◆ 課題 1
山本由伸の記事で「山本のDRSは+3」で始まる段落を、主な事実を残して短く書き直す。
◆ 課題 2
山本由伸の記事の「マウンド上で軽快にゴロを処理」から「物差しの一つになっています。」までを、その語句も含めてそのまま書き写してください。

◆ 提供テキスト
+++++

【なぜ】山本由伸GG賞“候補外”に異論殺到。WS好守も選ばれない理由

マウンド上で軽快にゴロを処理する山本由伸投手。ゴールデン・グラブ賞級と評されるも選出漏れとなった守備シーン。 スポーツ
ワールドシリーズで見せた完璧なフィールディングも、選考には影響しなかったのだろうか。

この記事のポイント

  • 「なぜ山本由伸が選ばれない?」その理由は、ファンの“印象”と専門家が重視する“記録(DRS)”の間にあったギャップにあります。
  • DRSとは「どれだけ失点を防いだか」を示す客観的データ。今のMLBでは、この数値が選手の守備力を測る絶対的な物差しの一つになっています。
  • 山本のDRSは+3(リーグ6位)。決して悪くない数字ですが、最終候補3名は全員が+6以上と、データ上では“残酷な差”がありました。

+++++

◆ 記録データ
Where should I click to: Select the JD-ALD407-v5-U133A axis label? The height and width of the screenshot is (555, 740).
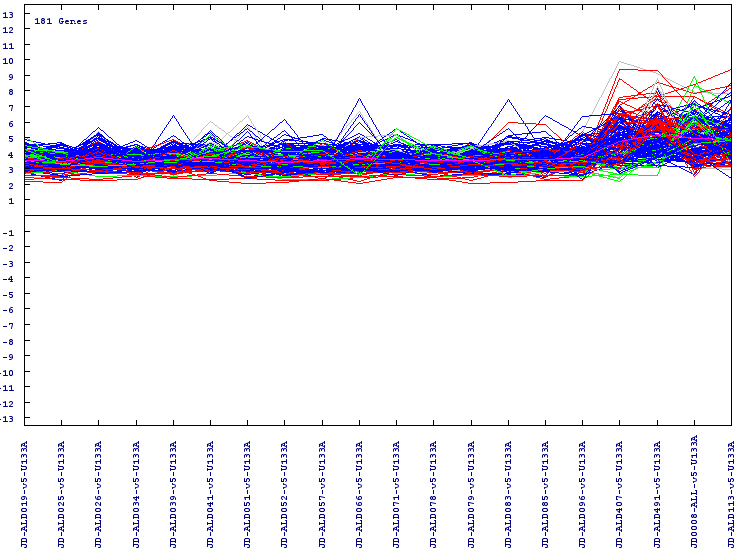(x=620, y=492)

+++++

◆ 解答例 1
山本のDRSは+3でリーグ6位と悪くないが、最終候補3名は全員+6以上で、データ上の差は大きかった。

◆ 解答例 2
マウンド上で軽快にゴロを処理する山本由伸投手。ゴールデン・グラブ賞級と評されるも選出漏れとなった守備シーン。 スポーツ
ワールドシリーズで見せた完璧なフィールディングも、選考には影響しなかったのだろうか。

この記事のポイント

  • 「なぜ山本由伸が選ばれない?」その理由は、ファンの“印象”と専門家が重視する“記録(DRS)”の間にあったギャップにあります。
  • DRSとは「どれだけ失点を防いだか」を示す客観的データ。今のMLBでは、この数値が選手の守備力を測る絶対的な物差しの一つになっています。